How Does AI Actually Create an Image? Diffusion Models Explained
When you order a personalised children’s book at myownchildbook.com, an AI generates an illustration within seconds that has never existed before. But how does it actually work? No pixel is copied, no existing image is reused. Here’s what really happens behind the scenes.

Step 1: understanding the text
The AI doesn’t start with a blank canvas. It starts with your description: “A 4-year-old girl with red hair and a blue dress walks through an enchanted forest.”
That sentence is first processed by a text encoder - a separate neural network that converts the meaning of language into a series of numbers. Every combination of words produces a unique numerical “fingerprint”. “Enchanted forest” is a different set of numbers than “ordinary forest”. Those numbers will guide the entire generation process.
The most widely used system for this is CLIP (Contrastive Language-Image Pretraining), trained on hundreds of millions of text-image pairs.

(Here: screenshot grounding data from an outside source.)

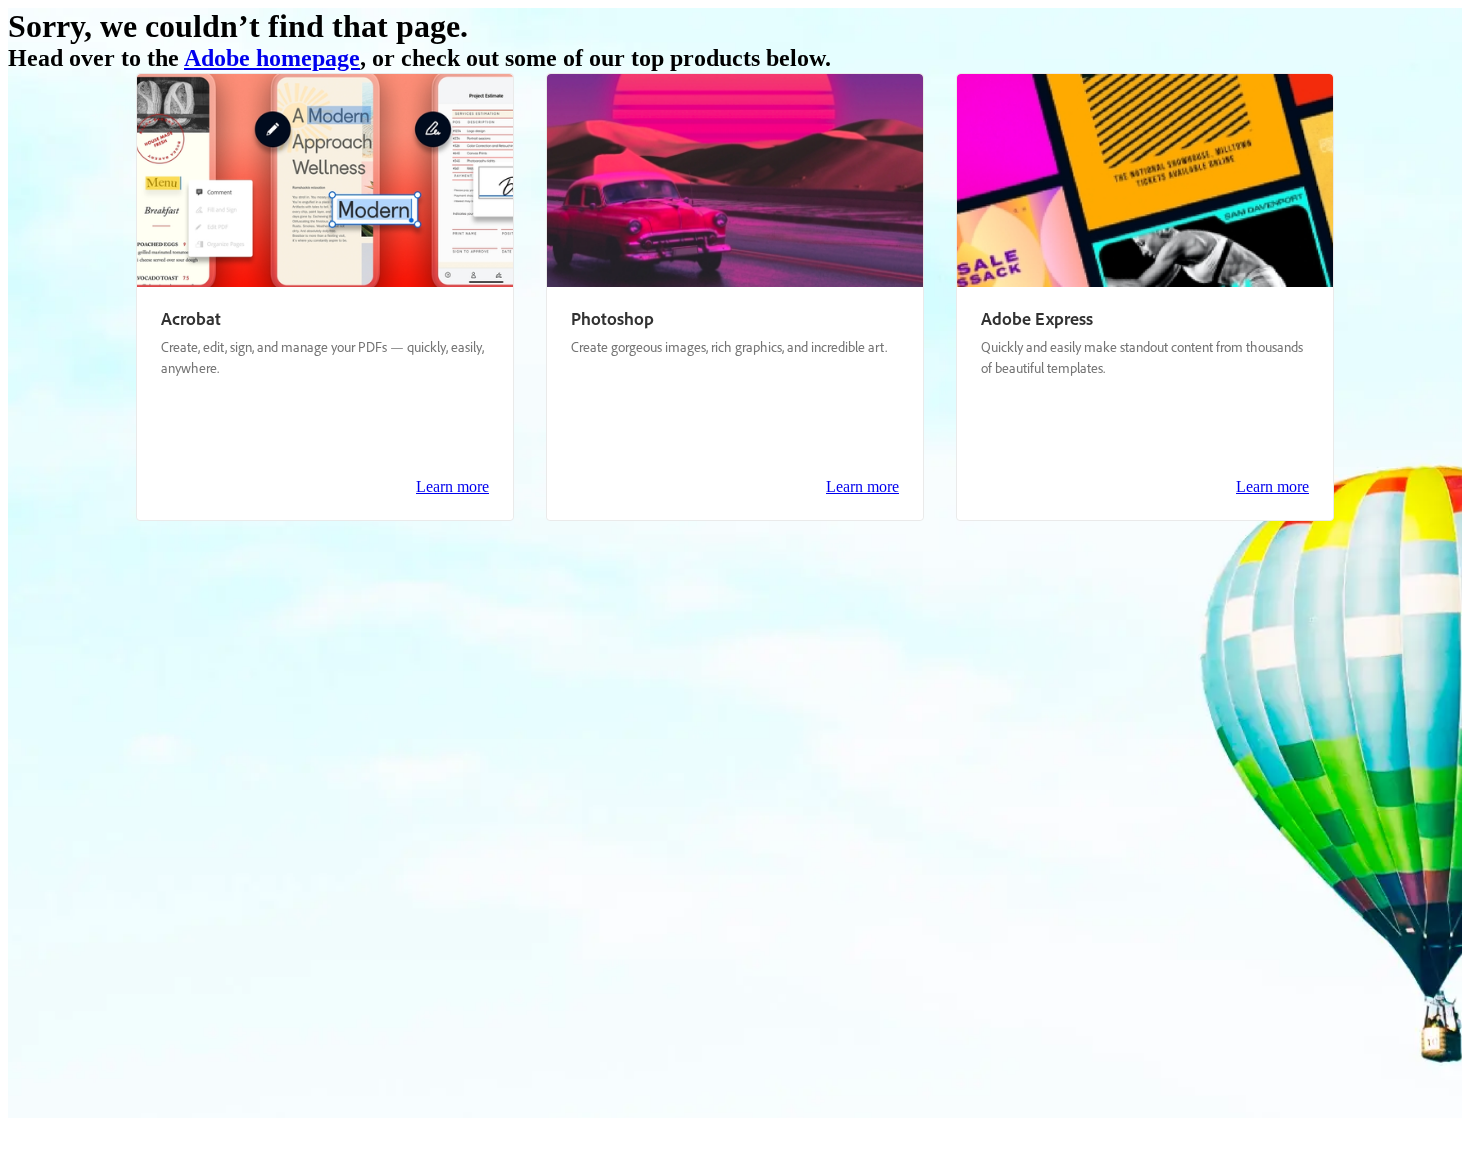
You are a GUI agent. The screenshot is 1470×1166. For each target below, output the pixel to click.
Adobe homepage (272, 58)
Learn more (452, 486)
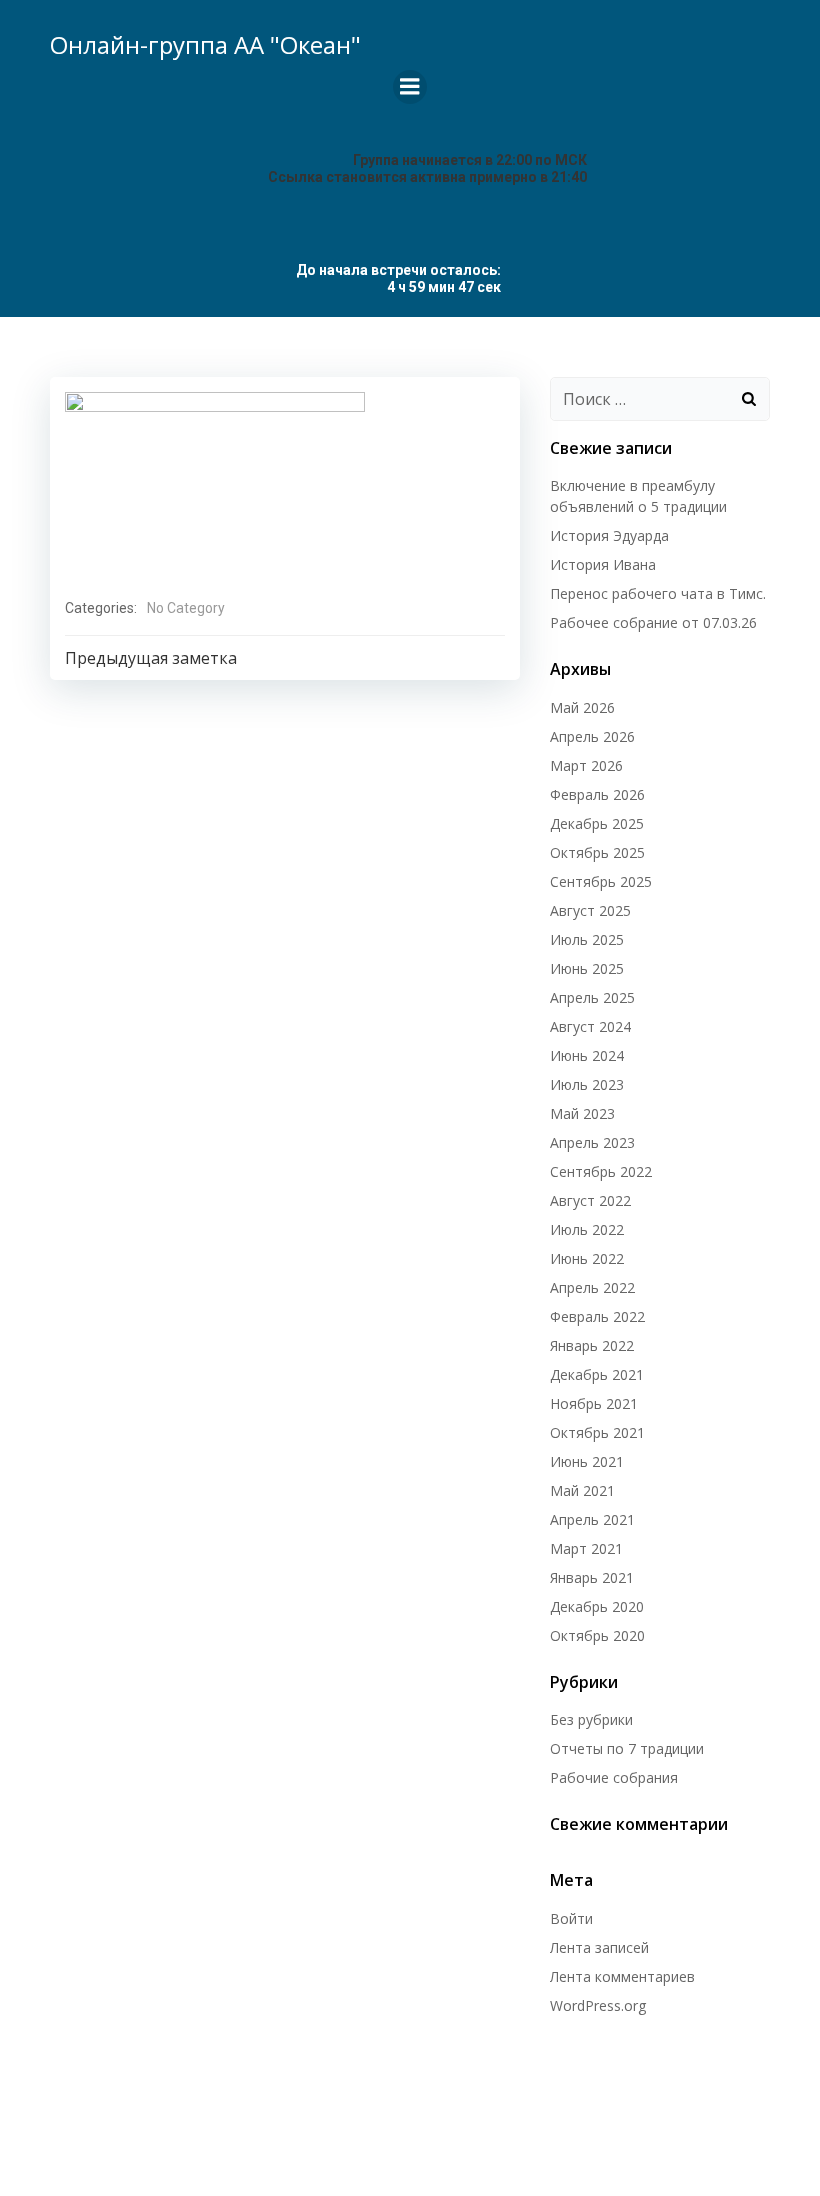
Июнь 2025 (587, 968)
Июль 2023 (587, 1084)
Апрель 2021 (592, 1519)
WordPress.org (598, 2005)
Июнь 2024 (587, 1055)
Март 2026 (586, 765)
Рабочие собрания (614, 1777)
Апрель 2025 (592, 997)
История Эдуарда (609, 535)
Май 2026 (582, 707)
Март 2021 (586, 1548)
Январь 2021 (592, 1577)
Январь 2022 (592, 1345)
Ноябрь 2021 (594, 1403)
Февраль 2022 (597, 1316)
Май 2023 (582, 1113)
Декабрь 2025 (597, 823)
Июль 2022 (587, 1229)
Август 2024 (590, 1026)
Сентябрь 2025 (601, 881)
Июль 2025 (587, 939)
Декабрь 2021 (597, 1374)
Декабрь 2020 (597, 1606)
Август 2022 (590, 1200)
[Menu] (410, 87)
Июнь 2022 (587, 1258)
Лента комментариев (622, 1976)
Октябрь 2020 (597, 1635)
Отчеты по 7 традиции (627, 1748)
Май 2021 (582, 1490)
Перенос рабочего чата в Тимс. (658, 593)
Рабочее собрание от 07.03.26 (653, 622)
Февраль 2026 (597, 794)
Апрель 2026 (592, 736)
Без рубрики (591, 1719)
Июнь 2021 (587, 1461)
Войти (571, 1918)
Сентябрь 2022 (601, 1171)
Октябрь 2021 (597, 1432)
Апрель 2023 (592, 1142)
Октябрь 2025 (597, 852)
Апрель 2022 (592, 1287)
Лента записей (599, 1947)
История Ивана (603, 564)
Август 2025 (590, 910)
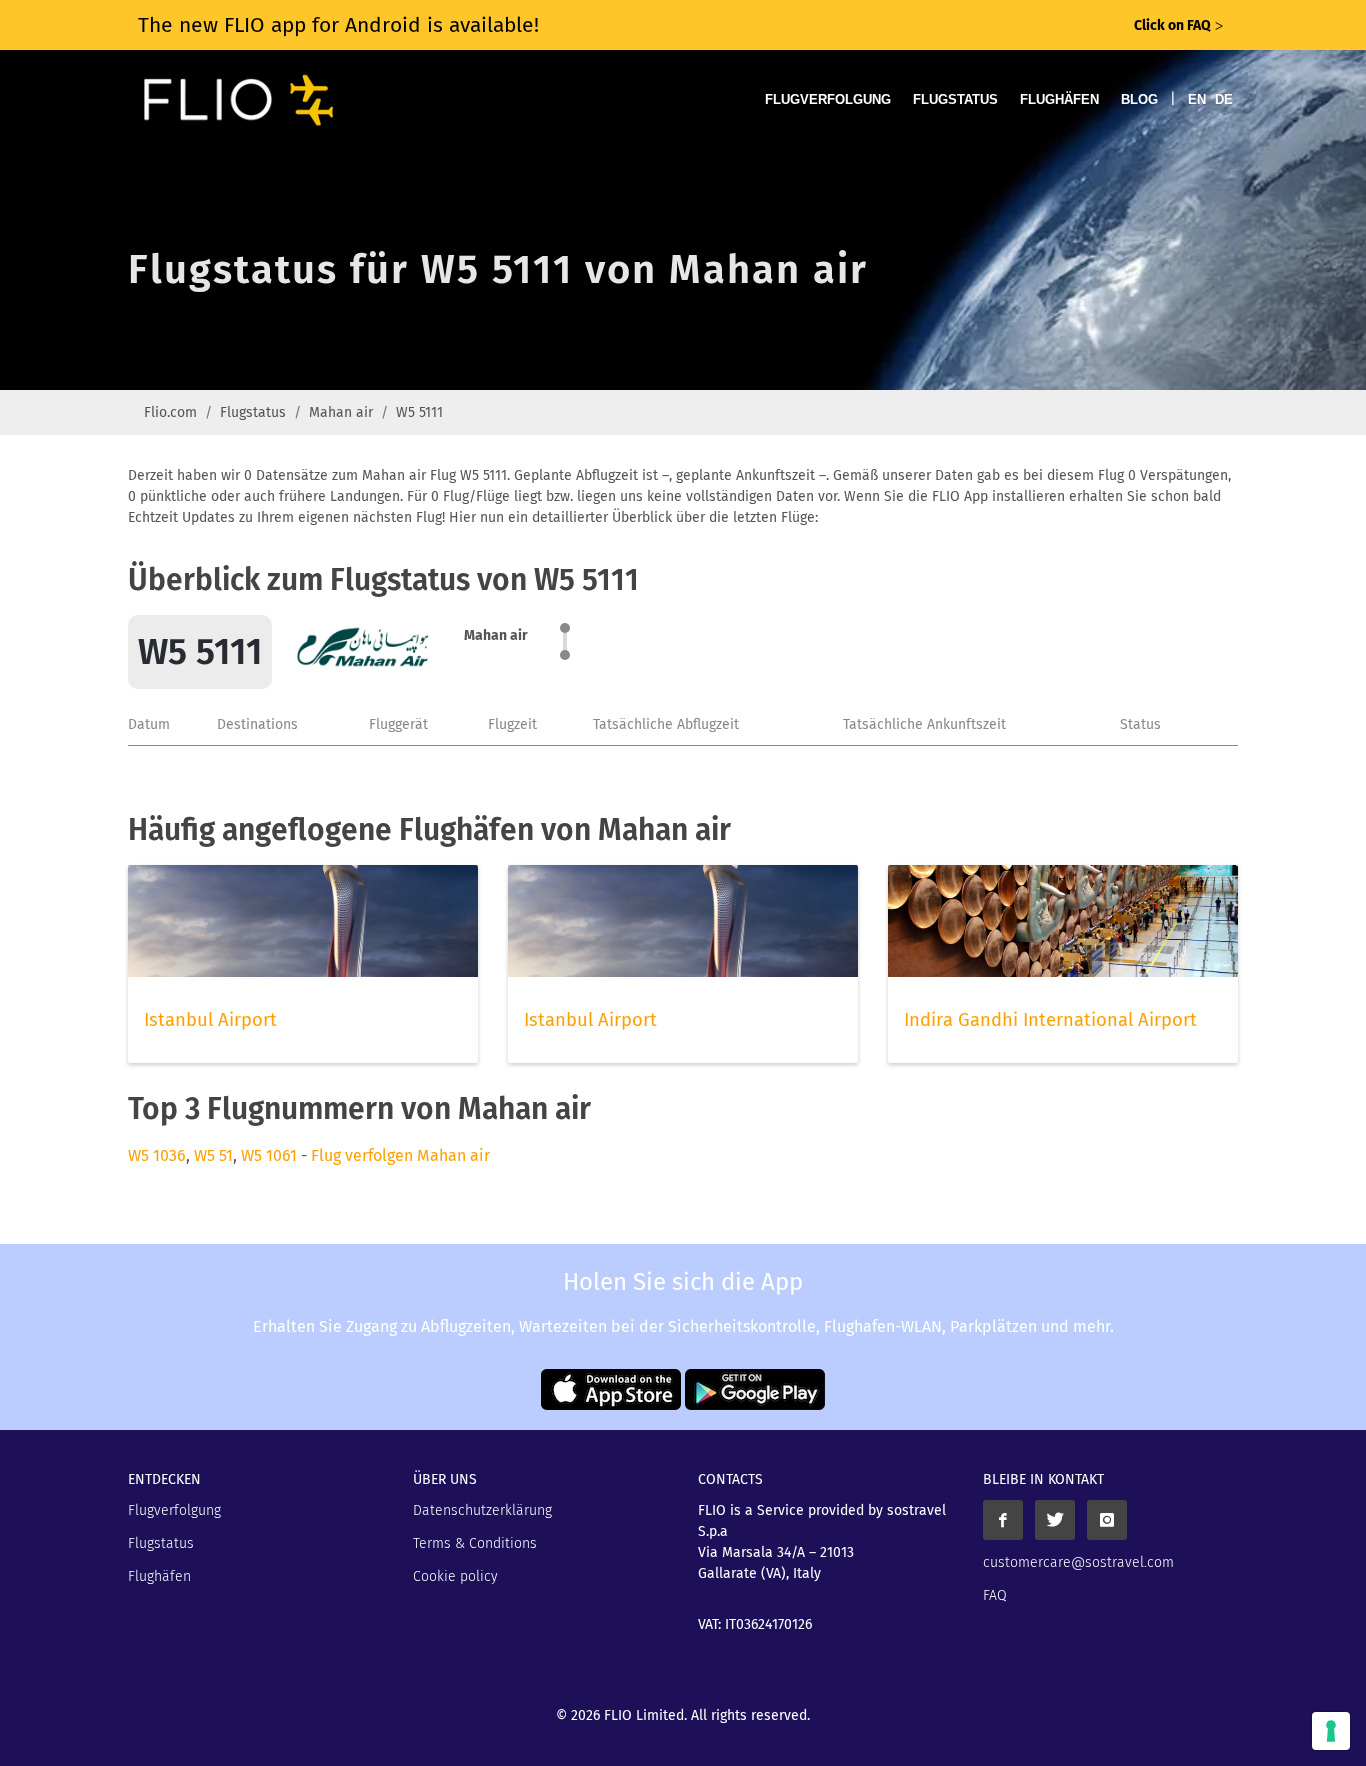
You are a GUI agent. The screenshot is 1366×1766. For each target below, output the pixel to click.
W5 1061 (269, 1155)
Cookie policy (455, 1576)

It has learned how words like “picturesque”, “warm light” and “watercolour” relate to visual characteristics.
Step 2: starting from noise

This is where the clever part happens. A diffusion model generates an image by doing the reverse of what you might expect.
Training: the model was shown thousands of images that were gradually converted into random noise - like a photo slowly fading to static on a TV screen. At each step, the model learned to predict which noise had been added.
Generating: now the model reverses this process. It starts with a canvas of pure random noise and removes noise step by step, guided by the text encoder. After tens to hundreds of steps, a recognisable image appears.
This is called denoising diffusion. At each step the model predicts: “what is the most likely image here, given this text and this partially-noisy state?”
Step 3: the latent space
Modern models don’t work with full images directly - that would require enormous computing power. Instead they work in a compressed latent space. An image of 1024x1024 pixels is first compressed into a much smaller representation - the essence of the image, without every individual pixel.
The diffusion process takes place in that compressed space. Only at the end does a decoder expand the result back into the full image. This makes the process far more efficient without any loss of quality.
Step 4: style consistency

When you choose a style at myownchildbook.com - for example soft watercolour - that style description is included in every prompt for every page. The text encoder “knows” that watercolour is associated with soft edges, transparent layers and warm tones.
Because every image uses the same text encoder and the same diffusion model with a similar style description, visual coherence emerges - even though each illustration is generated independently.
What makes it unique?
A diffusion model doesn’t copy an existing image. It has learned patterns: how light falls, how hair moves, how a forest can look “enchanted”. It combines those patterns in a new way for your specific prompt.
Every image generated this way exists for the first time at the moment you ask for it.